Taking a deep breath, she punched in the coordinates. The panels went wild, compiling the information. The computer estimated a new trajectory, and she turned on the thrusters once again. The engines rumbled, pounding deep within her stomach.

The inside of the pod rattled. Lifers never used or maintained the flight pods, so she felt lucky the one she’d chosen worked at all. Would the metal skin on this pod hold together as she entered an alien atmosphere?  She could either take the risk, or circle this planet until the New Dawn came back to get her–the New Dawn with Lieutenant Barliss aboard.
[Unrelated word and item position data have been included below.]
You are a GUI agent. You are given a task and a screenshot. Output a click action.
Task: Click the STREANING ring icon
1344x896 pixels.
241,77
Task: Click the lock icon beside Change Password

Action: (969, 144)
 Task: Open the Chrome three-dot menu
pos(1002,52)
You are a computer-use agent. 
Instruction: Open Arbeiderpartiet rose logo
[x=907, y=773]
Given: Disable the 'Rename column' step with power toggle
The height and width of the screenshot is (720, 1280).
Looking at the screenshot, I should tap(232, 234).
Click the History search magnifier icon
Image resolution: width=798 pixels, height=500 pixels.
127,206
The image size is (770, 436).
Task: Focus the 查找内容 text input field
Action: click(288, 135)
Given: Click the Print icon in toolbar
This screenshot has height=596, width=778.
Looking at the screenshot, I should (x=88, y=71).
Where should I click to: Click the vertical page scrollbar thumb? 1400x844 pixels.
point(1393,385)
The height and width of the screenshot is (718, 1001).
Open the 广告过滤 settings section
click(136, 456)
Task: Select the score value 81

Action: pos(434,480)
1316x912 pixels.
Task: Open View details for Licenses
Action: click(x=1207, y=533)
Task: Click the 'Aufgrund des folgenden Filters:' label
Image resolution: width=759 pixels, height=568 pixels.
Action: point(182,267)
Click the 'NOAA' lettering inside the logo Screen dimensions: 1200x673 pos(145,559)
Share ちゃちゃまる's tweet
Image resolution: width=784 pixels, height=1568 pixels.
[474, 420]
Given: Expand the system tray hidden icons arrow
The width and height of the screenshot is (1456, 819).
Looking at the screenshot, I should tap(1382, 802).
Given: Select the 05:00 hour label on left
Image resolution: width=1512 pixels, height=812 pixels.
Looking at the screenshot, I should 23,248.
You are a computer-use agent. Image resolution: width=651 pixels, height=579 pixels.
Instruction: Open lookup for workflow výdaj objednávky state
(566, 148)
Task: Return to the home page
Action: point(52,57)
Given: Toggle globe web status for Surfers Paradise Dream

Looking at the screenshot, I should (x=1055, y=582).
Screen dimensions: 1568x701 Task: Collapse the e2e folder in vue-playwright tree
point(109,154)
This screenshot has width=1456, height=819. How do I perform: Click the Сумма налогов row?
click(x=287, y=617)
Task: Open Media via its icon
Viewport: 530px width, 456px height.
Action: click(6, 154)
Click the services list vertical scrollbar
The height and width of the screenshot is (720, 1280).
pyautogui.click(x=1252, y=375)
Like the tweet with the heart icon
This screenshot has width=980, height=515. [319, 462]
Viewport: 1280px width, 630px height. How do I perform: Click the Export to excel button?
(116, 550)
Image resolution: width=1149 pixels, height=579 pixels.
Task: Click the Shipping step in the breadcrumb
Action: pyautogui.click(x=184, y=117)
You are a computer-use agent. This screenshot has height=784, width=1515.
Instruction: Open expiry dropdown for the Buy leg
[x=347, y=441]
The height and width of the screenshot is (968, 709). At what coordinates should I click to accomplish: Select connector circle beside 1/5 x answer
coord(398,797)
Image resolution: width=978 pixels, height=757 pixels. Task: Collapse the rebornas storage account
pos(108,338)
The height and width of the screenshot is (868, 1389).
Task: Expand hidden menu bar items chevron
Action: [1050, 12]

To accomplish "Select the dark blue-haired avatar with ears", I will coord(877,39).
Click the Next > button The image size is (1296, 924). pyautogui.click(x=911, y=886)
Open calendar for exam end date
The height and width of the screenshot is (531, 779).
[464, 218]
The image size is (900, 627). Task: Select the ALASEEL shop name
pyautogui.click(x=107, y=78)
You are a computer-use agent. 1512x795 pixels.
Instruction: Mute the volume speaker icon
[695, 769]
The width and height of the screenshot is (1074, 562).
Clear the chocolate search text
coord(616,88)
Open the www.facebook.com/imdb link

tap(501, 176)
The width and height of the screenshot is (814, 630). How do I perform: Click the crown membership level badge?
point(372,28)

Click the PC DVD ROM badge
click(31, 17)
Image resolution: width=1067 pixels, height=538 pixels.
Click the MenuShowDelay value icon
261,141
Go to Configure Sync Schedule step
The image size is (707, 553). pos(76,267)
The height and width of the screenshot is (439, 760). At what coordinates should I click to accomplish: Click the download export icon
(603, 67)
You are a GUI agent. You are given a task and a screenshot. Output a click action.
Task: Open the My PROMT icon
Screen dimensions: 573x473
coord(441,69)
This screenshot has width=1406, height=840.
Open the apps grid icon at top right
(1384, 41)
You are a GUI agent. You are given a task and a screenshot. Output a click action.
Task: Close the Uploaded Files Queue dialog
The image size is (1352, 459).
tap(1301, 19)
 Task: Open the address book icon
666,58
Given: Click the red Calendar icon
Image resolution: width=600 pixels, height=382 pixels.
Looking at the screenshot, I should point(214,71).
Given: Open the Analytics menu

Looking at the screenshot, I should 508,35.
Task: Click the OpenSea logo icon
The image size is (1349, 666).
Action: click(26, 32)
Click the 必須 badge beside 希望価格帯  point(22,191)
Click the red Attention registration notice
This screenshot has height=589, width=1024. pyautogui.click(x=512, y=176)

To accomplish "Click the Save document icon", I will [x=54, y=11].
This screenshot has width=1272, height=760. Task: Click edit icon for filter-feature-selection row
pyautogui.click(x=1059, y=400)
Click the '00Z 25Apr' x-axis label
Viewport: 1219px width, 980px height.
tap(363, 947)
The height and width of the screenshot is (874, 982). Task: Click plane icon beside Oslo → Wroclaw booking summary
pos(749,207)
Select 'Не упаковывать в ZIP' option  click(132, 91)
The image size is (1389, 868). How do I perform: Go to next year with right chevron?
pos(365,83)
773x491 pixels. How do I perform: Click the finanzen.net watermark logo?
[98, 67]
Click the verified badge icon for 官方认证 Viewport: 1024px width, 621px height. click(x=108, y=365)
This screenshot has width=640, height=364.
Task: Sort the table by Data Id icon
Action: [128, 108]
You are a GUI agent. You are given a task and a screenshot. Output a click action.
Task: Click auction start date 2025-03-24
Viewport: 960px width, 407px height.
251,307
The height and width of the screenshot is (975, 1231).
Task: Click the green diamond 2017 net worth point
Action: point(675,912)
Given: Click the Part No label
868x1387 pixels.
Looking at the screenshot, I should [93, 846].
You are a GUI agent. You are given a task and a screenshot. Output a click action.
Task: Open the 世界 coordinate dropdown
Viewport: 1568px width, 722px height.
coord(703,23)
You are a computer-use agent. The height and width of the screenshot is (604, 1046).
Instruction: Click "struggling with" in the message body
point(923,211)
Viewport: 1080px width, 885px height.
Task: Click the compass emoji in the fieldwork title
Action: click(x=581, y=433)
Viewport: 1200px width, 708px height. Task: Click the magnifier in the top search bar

Holding her breath, Aries activated the final landing sequence. Even if the descent killed her, she’d rather perish on an alien planet than complete her ceremonial obligations.

The restraining bar of her chair shook violently, and she lost feeling in her arms. The air boiled in the small compartment, and her face burned. If she didn’t disintegrate, then her head would burst from the pressure. Tears flicked backward from her eyes while she held on, gritting her teeth. An alarm sounded, reminding her to release the parachute. She tried to move, but the force of gravity glued her hand to the armrest, stretching her skin taut. After counting to three, she took a breath and grunted as she yanked her arm up and pressed the touchscreen, hoping the chute would work.

A bright flash of light blinded her, and splotches exploded under her eyelids. The pod hit the ground, and her world went black.